Dovevo fare quello che era giusto, non quello che mi andava. La "Chiara" di una volta l'avrebbe invitato finché non si sarebbe arreso ma ero un'altra, ero rimasta scottata e odiavo le ingiustizie. Dovevo sorbare e il coraggio di chiuderla lì.
- Ho scelta?!- Perché doveva essere tutto così complicato? - Uscirò.
Per me, quella discussione poteva considerarsi conclusa, tant'è che cercai di recuperare il mio portatile che Nico mi aveva sequestrato quando erano entrati.
- E? - Domandò Elena.
Chiara e coincisa. 
- E metteremo le cose in chiaro.
- E? - Chiese a sua volta Ricky.
- Dio li fa e poi li accoppia. - Dissi alzando gli occhi al cielo. - È finita. Stop. Basta. Ciao. Chiaro?
- Ma Chiara...
Sapevo cosa stava per dirmi Lia ma non avevo voglia di ascoltata.
- Niente Ma Chiara...
Il suo viso assunse una sfumatura rabbiosa. - No, tu mi ascolti.
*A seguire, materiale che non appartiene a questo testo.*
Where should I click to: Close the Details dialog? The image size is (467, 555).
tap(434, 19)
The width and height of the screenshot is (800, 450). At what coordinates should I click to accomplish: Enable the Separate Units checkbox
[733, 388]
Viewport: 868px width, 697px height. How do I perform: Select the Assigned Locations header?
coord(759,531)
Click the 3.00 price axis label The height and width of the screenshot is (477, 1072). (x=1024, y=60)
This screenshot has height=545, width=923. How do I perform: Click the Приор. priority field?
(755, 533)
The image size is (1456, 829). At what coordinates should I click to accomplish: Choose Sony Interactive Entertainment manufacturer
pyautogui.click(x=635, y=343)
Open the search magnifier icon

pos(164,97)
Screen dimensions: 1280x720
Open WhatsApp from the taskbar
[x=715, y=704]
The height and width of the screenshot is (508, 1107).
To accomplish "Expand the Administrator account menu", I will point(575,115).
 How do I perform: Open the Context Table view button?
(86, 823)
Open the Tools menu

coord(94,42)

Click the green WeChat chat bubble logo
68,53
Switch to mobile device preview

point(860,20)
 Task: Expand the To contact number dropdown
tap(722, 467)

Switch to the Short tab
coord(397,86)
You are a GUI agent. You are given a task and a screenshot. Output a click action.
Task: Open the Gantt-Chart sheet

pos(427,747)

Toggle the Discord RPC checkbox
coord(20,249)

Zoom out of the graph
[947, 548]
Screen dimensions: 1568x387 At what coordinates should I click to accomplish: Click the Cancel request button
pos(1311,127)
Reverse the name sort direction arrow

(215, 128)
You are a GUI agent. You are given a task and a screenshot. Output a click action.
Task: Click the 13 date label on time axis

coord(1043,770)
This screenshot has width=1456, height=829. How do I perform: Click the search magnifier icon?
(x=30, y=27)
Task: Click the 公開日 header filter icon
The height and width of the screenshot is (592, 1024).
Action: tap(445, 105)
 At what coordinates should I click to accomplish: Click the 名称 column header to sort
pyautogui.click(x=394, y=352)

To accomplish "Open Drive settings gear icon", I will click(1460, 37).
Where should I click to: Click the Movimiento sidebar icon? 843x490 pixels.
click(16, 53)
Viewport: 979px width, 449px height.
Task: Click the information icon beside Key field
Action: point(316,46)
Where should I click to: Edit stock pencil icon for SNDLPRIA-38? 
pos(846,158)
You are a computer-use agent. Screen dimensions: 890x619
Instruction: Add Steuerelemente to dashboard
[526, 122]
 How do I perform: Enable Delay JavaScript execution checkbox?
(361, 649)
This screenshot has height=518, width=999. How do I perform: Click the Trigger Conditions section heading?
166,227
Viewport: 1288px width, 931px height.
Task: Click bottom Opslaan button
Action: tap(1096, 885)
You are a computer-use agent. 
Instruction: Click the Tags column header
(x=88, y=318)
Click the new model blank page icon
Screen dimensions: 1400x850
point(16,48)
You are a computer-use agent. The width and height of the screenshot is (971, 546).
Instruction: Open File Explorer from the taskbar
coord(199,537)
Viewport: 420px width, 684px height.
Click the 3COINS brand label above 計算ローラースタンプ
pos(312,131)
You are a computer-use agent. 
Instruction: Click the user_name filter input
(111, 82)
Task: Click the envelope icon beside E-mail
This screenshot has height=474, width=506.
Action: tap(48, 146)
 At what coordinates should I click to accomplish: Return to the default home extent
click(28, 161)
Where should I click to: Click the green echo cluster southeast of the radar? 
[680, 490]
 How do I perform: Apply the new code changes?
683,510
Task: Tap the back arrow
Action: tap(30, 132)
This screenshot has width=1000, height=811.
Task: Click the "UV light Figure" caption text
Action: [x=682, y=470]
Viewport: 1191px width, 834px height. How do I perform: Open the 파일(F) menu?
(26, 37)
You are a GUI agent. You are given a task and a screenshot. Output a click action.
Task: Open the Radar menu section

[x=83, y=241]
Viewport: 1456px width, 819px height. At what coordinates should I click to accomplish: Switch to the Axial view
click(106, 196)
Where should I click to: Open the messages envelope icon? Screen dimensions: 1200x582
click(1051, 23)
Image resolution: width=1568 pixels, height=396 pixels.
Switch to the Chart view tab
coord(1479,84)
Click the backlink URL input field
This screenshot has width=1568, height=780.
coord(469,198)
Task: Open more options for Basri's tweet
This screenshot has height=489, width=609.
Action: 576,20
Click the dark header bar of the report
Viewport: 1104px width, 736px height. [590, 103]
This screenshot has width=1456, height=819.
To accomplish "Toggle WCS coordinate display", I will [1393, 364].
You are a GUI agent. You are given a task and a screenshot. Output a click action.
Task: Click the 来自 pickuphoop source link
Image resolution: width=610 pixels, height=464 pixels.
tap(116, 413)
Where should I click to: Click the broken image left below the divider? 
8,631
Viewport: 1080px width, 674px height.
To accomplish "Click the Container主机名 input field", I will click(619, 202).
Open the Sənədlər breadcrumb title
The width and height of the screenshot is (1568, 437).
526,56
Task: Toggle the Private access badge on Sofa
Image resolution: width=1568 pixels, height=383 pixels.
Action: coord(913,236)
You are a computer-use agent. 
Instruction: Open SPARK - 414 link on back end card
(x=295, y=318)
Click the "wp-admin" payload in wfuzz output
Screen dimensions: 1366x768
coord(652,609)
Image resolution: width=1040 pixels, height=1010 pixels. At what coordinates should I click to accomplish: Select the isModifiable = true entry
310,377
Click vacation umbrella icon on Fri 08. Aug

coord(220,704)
- Lia, soffrirò. Ma sarà sempre meglio che essere tradita. - Dissi alzandomi e sbattendoli fuori dalla stanza. - E adesso fatemi dare una sistemata.
Controvoglia, mi alzai dal letto e misi i primi abiti decenti che trovai nella pigna che si era lentamente creata sulla sedia e mi diressi verso la porta quando udimmo suonare il campanello.
Amelia andò ad aprire nonostante le mie proteste.
Sentii una voce in sottofondo, ancora nascosta dietro la porta socchiusa della mia camera, ma compresi lo stesso le parole. - Chiara verrà?
- È troppo buona con te. - Rispose Lia. Ormai era troppo tardi per tirarmi indietro cosi mi affacciai e lui mi sorrise.
- Andiamo? - Domandai, tentando di non sentire le palpitazioni nel petto accelerare.
Lui diventò rosso in viso e io mi maledii. Non potevo trovarlo adorabile, non dopo che mi aveva tradito. Ero una stupida che amava crogiolarsi nel proprio dolore.
- Non mi stava prendendo in giro?
Lia mise un finto broncio. -Ehi, per chi mi hai preso, scusa?
Scoppiammo tutti a ridere, io e lui principalmente per non pensare alla situazione imbarazzante nel quale ci stavamo andando a cacciare.
Presi la giacca e mi avvicinai a lui, impaziente. - Allora, andiamo si o no? Non ho mica tutta la sera, scusa.
Mi guardò confuso. - Che altro devi fare?
- Finire FRIENDS e iniziare Stranger Things, ovvio. - Dissi ironica avviandomi al vecchio ascensore che mi terrorizzava coi suoi suoni sinistri e cigolanti. Nonostante fossi terrorizzata di restare bloccata al suo interno, la pigrizia vinceva sempre.
- Ah ecco. Allora andiamo. - Disse seguendomi, chiudendo la porta alle spalle.